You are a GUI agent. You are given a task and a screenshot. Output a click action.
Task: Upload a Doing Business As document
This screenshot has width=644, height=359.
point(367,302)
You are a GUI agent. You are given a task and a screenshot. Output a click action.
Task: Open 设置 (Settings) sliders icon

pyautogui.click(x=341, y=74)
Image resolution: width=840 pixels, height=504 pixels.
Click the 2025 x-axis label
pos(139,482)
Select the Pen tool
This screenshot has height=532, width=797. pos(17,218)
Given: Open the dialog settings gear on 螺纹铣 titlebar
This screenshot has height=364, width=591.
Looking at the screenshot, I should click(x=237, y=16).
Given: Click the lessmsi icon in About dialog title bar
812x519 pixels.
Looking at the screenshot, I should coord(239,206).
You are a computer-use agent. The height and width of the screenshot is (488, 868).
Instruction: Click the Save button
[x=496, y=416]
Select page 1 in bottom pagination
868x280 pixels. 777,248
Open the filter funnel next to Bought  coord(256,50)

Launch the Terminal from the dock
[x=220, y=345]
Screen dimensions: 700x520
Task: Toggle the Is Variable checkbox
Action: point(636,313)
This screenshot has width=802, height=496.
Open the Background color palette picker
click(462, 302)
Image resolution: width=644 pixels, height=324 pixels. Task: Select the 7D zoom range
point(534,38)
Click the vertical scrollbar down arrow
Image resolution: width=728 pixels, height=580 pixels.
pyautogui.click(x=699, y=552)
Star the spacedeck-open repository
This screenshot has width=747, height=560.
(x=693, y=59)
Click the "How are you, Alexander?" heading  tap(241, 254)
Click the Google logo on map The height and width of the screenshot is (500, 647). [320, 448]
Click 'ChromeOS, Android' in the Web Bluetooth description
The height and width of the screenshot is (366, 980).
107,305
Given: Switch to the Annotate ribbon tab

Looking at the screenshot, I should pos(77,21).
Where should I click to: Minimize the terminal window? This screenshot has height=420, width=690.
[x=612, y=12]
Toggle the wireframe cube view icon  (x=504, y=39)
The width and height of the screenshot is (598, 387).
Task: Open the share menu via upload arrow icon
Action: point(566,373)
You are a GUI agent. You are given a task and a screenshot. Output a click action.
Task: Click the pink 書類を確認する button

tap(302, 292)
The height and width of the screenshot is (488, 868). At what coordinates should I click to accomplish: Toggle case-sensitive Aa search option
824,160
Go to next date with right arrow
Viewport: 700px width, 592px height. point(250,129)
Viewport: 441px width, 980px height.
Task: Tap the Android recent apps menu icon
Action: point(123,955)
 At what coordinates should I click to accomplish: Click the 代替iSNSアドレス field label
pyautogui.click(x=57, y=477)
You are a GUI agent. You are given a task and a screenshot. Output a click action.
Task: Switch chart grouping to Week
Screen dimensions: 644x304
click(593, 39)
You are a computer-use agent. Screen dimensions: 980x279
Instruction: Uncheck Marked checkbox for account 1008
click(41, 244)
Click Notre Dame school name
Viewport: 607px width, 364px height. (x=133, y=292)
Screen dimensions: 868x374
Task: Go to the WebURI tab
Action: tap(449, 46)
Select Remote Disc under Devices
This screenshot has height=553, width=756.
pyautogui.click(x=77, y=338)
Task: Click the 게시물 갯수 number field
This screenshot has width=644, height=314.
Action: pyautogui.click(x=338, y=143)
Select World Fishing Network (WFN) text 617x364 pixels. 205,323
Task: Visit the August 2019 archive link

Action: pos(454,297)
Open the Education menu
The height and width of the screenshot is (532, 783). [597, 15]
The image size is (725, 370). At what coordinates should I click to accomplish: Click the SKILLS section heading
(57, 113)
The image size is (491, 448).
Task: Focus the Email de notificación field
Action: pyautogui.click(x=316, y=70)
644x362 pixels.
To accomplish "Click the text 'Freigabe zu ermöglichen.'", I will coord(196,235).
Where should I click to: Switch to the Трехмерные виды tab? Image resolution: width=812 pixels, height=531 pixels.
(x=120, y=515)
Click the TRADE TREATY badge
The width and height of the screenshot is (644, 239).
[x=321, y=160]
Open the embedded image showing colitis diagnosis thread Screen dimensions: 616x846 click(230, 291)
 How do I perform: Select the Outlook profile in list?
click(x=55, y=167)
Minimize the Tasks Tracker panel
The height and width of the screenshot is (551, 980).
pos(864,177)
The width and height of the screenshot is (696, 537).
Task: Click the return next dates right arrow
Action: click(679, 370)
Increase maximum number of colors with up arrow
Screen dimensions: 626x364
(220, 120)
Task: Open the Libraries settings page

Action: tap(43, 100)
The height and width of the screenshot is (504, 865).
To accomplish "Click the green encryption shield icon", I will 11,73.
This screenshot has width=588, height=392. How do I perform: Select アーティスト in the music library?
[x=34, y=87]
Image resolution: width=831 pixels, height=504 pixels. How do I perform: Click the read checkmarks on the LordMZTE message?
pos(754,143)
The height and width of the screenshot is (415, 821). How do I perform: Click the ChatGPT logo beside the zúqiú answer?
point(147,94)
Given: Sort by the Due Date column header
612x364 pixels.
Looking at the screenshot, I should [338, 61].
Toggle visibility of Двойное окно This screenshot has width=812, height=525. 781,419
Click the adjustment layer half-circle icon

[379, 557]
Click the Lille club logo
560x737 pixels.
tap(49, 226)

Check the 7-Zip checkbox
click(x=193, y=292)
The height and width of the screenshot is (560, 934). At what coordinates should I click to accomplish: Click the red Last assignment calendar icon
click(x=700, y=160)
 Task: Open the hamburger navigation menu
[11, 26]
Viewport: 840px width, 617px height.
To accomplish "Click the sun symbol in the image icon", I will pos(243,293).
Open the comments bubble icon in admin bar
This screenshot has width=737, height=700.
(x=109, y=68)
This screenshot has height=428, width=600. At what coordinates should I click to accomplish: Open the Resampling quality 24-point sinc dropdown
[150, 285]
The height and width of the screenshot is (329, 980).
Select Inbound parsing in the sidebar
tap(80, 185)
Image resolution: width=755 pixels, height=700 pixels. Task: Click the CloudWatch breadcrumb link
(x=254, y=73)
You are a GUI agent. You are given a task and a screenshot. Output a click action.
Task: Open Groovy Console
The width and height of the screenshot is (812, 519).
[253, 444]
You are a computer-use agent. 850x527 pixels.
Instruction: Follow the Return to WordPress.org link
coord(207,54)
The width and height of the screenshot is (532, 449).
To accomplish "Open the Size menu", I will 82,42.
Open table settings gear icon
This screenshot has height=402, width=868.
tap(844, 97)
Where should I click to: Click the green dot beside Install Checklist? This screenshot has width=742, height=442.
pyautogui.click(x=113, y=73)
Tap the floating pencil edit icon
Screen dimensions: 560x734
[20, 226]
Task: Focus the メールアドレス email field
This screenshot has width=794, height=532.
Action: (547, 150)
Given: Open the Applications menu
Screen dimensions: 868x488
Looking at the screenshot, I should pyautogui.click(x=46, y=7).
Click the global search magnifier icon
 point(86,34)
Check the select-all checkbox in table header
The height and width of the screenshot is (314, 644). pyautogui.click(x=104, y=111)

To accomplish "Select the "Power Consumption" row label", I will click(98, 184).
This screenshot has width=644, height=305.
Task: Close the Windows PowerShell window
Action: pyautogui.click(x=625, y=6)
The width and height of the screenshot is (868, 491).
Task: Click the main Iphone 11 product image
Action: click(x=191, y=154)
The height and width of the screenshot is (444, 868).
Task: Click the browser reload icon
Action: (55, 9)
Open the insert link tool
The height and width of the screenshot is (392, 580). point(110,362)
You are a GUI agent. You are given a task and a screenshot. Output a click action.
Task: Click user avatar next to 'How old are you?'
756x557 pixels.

:::::

Work instructions: Retype the records in their entirety, matching each one exactly.

Result:
You are a GUI agent. You are given a task and a screenshot. Output a click action.
Task: Upload a Doing Business As document
This screenshot has width=644, height=359.
point(367,302)
You are a GUI agent. You are given a task and a screenshot. Output a click action.
Task: Open 设置 (Settings) sliders icon

pyautogui.click(x=341, y=74)
Image resolution: width=840 pixels, height=504 pixels.
Click the 2025 x-axis label
pos(139,482)
Select the Pen tool
This screenshot has height=532, width=797. pos(17,218)
Given: Open the dialog settings gear on 螺纹铣 titlebar
This screenshot has height=364, width=591.
Looking at the screenshot, I should click(x=237, y=16).
Given: Click the lessmsi icon in About dialog title bar
812x519 pixels.
Looking at the screenshot, I should coord(239,206).
You are a computer-use agent. The height and width of the screenshot is (488, 868).
Instruction: Click the Save button
[x=496, y=416]
Select page 1 in bottom pagination
868x280 pixels. 777,248
Open the filter funnel next to Bought  coord(256,50)

Launch the Terminal from the dock
[x=220, y=345]
Screen dimensions: 700x520
Task: Toggle the Is Variable checkbox
Action: point(636,313)
This screenshot has width=802, height=496.
Open the Background color palette picker
click(462, 302)
Image resolution: width=644 pixels, height=324 pixels. Task: Select the 7D zoom range
point(534,38)
Click the vertical scrollbar down arrow
Image resolution: width=728 pixels, height=580 pixels.
pyautogui.click(x=699, y=552)
Star the spacedeck-open repository
This screenshot has width=747, height=560.
(x=693, y=59)
Click the "How are you, Alexander?" heading  tap(241, 254)
Click the Google logo on map The height and width of the screenshot is (500, 647). [320, 448]
Click 'ChromeOS, Android' in the Web Bluetooth description
The height and width of the screenshot is (366, 980).
107,305
Given: Switch to the Annotate ribbon tab

Looking at the screenshot, I should pos(77,21).
Where should I click to: Minimize the terminal window? This screenshot has height=420, width=690.
[x=612, y=12]
Toggle the wireframe cube view icon  (x=504, y=39)
The width and height of the screenshot is (598, 387).
Task: Open the share menu via upload arrow icon
Action: point(566,373)
You are a GUI agent. You are given a task and a screenshot. Output a click action.
Task: Click the pink 書類を確認する button

tap(302, 292)
The height and width of the screenshot is (488, 868). At what coordinates should I click to accomplish: Toggle case-sensitive Aa search option
824,160
Go to next date with right arrow
Viewport: 700px width, 592px height. point(250,129)
Viewport: 441px width, 980px height.
Task: Tap the Android recent apps menu icon
Action: point(123,955)
 At what coordinates should I click to accomplish: Click the 代替iSNSアドレス field label
pyautogui.click(x=57, y=477)
You are a GUI agent. You are given a task and a screenshot. Output a click action.
Task: Switch chart grouping to Week
Screen dimensions: 644x304
click(593, 39)
You are a computer-use agent. Screen dimensions: 980x279
Instruction: Uncheck Marked checkbox for account 1008
click(41, 244)
Click Notre Dame school name
Viewport: 607px width, 364px height. (x=133, y=292)
Screen dimensions: 868x374
Task: Go to the WebURI tab
Action: tap(449, 46)
Select Remote Disc under Devices
This screenshot has height=553, width=756.
pyautogui.click(x=77, y=338)
Task: Click the 게시물 갯수 number field
This screenshot has width=644, height=314.
Action: pyautogui.click(x=338, y=143)
Select World Fishing Network (WFN) text 617x364 pixels. 205,323
Task: Visit the August 2019 archive link

Action: pos(454,297)
Open the Education menu
The height and width of the screenshot is (532, 783). [597, 15]
The image size is (725, 370). At what coordinates should I click to accomplish: Click the SKILLS section heading
(57, 113)
The image size is (491, 448).
Task: Focus the Email de notificación field
Action: pyautogui.click(x=316, y=70)
644x362 pixels.
To accomplish "Click the text 'Freigabe zu ermöglichen.'", I will coord(196,235).
Where should I click to: Switch to the Трехмерные виды tab? Image resolution: width=812 pixels, height=531 pixels.
(x=120, y=515)
Click the TRADE TREATY badge
The width and height of the screenshot is (644, 239).
[x=321, y=160]
Open the embedded image showing colitis diagnosis thread Screen dimensions: 616x846 click(230, 291)
 How do I perform: Select the Outlook profile in list?
click(x=55, y=167)
Minimize the Tasks Tracker panel
The height and width of the screenshot is (551, 980).
pos(864,177)
The width and height of the screenshot is (696, 537).
Task: Click the return next dates right arrow
Action: click(679, 370)
Increase maximum number of colors with up arrow
Screen dimensions: 626x364
(220, 120)
Task: Open the Libraries settings page

Action: tap(43, 100)
The height and width of the screenshot is (504, 865).
To accomplish "Click the green encryption shield icon", I will 11,73.
This screenshot has width=588, height=392. How do I perform: Select アーティスト in the music library?
[x=34, y=87]
Image resolution: width=831 pixels, height=504 pixels. How do I perform: Click the read checkmarks on the LordMZTE message?
pos(754,143)
The height and width of the screenshot is (415, 821). How do I perform: Click the ChatGPT logo beside the zúqiú answer?
point(147,94)
Given: Sort by the Due Date column header
612x364 pixels.
Looking at the screenshot, I should [338, 61].
Toggle visibility of Двойное окно This screenshot has width=812, height=525. 781,419
Click the adjustment layer half-circle icon

[379, 557]
Click the Lille club logo
560x737 pixels.
tap(49, 226)

Check the 7-Zip checkbox
click(x=193, y=292)
The height and width of the screenshot is (560, 934). At what coordinates should I click to accomplish: Click the red Last assignment calendar icon
click(x=700, y=160)
 Task: Open the hamburger navigation menu
[11, 26]
Viewport: 840px width, 617px height.
To accomplish "Click the sun symbol in the image icon", I will pos(243,293).
Open the comments bubble icon in admin bar
This screenshot has width=737, height=700.
(x=109, y=68)
This screenshot has height=428, width=600. At what coordinates should I click to accomplish: Open the Resampling quality 24-point sinc dropdown
[150, 285]
The height and width of the screenshot is (329, 980).
Select Inbound parsing in the sidebar
tap(80, 185)
Image resolution: width=755 pixels, height=700 pixels. Task: Click the CloudWatch breadcrumb link
(x=254, y=73)
You are a GUI agent. You are given a task and a screenshot. Output a click action.
Task: Open Groovy Console
The width and height of the screenshot is (812, 519).
[253, 444]
You are a computer-use agent. 850x527 pixels.
Instruction: Follow the Return to WordPress.org link
coord(207,54)
The width and height of the screenshot is (532, 449).
To accomplish "Open the Size menu", I will 82,42.
Open table settings gear icon
This screenshot has height=402, width=868.
tap(844, 97)
Where should I click to: Click the green dot beside Install Checklist? This screenshot has width=742, height=442.
pyautogui.click(x=113, y=73)
Tap the floating pencil edit icon
Screen dimensions: 560x734
[20, 226]
Task: Focus the メールアドレス email field
This screenshot has width=794, height=532.
Action: (547, 150)
Given: Open the Applications menu
Screen dimensions: 868x488
Looking at the screenshot, I should pyautogui.click(x=46, y=7).
Click the global search magnifier icon
 point(86,34)
Check the select-all checkbox in table header
The height and width of the screenshot is (314, 644). pyautogui.click(x=104, y=111)

To accomplish "Select the "Power Consumption" row label", I will click(98, 184).
This screenshot has width=644, height=305.
Task: Close the Windows PowerShell window
Action: pyautogui.click(x=625, y=6)
The width and height of the screenshot is (868, 491).
Task: Click the main Iphone 11 product image
Action: click(x=191, y=154)
The height and width of the screenshot is (444, 868).
Task: Click the browser reload icon
Action: (55, 9)
Open the insert link tool
The height and width of the screenshot is (392, 580). point(110,362)
You are a GUI agent. You are given a task and a screenshot. Output a click action.
Task: Click user avatar next to 'How old are you?'
756x557 pixels.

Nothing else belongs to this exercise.